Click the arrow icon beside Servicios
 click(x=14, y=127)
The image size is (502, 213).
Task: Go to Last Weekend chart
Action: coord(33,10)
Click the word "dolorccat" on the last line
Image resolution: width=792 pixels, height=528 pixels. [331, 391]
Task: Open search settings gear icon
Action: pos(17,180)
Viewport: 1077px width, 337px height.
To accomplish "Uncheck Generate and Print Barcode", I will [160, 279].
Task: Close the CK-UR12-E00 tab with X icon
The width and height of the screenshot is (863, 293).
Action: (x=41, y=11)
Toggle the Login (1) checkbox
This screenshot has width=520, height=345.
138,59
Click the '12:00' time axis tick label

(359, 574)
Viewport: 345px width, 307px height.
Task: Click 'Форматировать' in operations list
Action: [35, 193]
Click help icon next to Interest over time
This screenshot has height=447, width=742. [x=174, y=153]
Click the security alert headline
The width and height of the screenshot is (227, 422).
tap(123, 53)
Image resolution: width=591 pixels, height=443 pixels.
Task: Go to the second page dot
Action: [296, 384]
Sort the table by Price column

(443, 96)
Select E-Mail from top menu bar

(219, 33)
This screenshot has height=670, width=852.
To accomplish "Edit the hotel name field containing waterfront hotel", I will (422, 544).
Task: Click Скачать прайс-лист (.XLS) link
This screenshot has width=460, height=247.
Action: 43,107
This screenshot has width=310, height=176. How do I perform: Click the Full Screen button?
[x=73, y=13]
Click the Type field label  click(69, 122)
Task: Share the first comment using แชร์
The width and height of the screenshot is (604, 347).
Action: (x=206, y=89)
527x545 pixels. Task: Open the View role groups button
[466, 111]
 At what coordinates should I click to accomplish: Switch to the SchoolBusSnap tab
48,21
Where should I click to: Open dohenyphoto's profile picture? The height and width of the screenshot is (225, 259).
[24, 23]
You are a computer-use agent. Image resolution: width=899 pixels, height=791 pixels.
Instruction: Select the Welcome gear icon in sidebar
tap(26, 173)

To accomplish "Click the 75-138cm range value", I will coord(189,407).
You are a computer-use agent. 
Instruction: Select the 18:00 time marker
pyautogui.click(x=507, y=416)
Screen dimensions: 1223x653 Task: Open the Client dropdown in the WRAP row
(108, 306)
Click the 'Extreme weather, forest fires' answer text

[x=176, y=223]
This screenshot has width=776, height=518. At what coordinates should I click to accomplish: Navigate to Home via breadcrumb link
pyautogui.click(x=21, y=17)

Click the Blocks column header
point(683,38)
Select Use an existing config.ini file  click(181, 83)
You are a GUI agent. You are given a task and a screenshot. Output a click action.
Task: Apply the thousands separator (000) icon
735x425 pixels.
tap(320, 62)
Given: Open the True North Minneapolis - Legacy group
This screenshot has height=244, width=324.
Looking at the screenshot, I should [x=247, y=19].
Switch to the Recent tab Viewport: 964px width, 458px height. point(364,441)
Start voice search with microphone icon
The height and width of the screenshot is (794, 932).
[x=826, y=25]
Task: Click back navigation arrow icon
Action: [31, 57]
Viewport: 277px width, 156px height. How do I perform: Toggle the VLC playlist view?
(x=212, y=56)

Task goal:
Every entry should be duplicated exactly as written.

Output of the task:
Click the arrow icon beside Servicios
 click(x=14, y=127)
The image size is (502, 213).
Task: Go to Last Weekend chart
Action: coord(33,10)
Click the word "dolorccat" on the last line
Image resolution: width=792 pixels, height=528 pixels. [331, 391]
Task: Open search settings gear icon
Action: pos(17,180)
Viewport: 1077px width, 337px height.
To accomplish "Uncheck Generate and Print Barcode", I will [160, 279].
Task: Close the CK-UR12-E00 tab with X icon
The width and height of the screenshot is (863, 293).
Action: (x=41, y=11)
Toggle the Login (1) checkbox
This screenshot has width=520, height=345.
138,59
Click the '12:00' time axis tick label

(359, 574)
Viewport: 345px width, 307px height.
Task: Click 'Форматировать' in operations list
Action: [35, 193]
Click help icon next to Interest over time
This screenshot has height=447, width=742. [x=174, y=153]
Click the security alert headline
The width and height of the screenshot is (227, 422).
tap(123, 53)
Image resolution: width=591 pixels, height=443 pixels.
Task: Go to the second page dot
Action: [296, 384]
Sort the table by Price column

(443, 96)
Select E-Mail from top menu bar

(219, 33)
This screenshot has height=670, width=852.
To accomplish "Edit the hotel name field containing waterfront hotel", I will (422, 544).
Task: Click Скачать прайс-лист (.XLS) link
This screenshot has width=460, height=247.
Action: 43,107
This screenshot has width=310, height=176. How do I perform: Click the Full Screen button?
[x=73, y=13]
Click the Type field label  click(69, 122)
Task: Share the first comment using แชร์
The width and height of the screenshot is (604, 347).
Action: (x=206, y=89)
527x545 pixels. Task: Open the View role groups button
[466, 111]
 At what coordinates should I click to accomplish: Switch to the SchoolBusSnap tab
48,21
Where should I click to: Open dohenyphoto's profile picture? The height and width of the screenshot is (225, 259).
[24, 23]
You are a computer-use agent. Image resolution: width=899 pixels, height=791 pixels.
Instruction: Select the Welcome gear icon in sidebar
tap(26, 173)

To accomplish "Click the 75-138cm range value", I will coord(189,407).
You are a computer-use agent. 
Instruction: Select the 18:00 time marker
pyautogui.click(x=507, y=416)
Screen dimensions: 1223x653 Task: Open the Client dropdown in the WRAP row
(108, 306)
Click the 'Extreme weather, forest fires' answer text

[x=176, y=223]
This screenshot has width=776, height=518. At what coordinates should I click to accomplish: Navigate to Home via breadcrumb link
pyautogui.click(x=21, y=17)

Click the Blocks column header
point(683,38)
Select Use an existing config.ini file  click(181, 83)
You are a GUI agent. You are given a task and a screenshot. Output a click action.
Task: Apply the thousands separator (000) icon
735x425 pixels.
tap(320, 62)
Given: Open the True North Minneapolis - Legacy group
This screenshot has height=244, width=324.
Looking at the screenshot, I should [x=247, y=19].
Switch to the Recent tab Viewport: 964px width, 458px height. point(364,441)
Start voice search with microphone icon
The height and width of the screenshot is (794, 932).
[x=826, y=25]
Task: Click back navigation arrow icon
Action: [31, 57]
Viewport: 277px width, 156px height. How do I perform: Toggle the VLC playlist view?
(x=212, y=56)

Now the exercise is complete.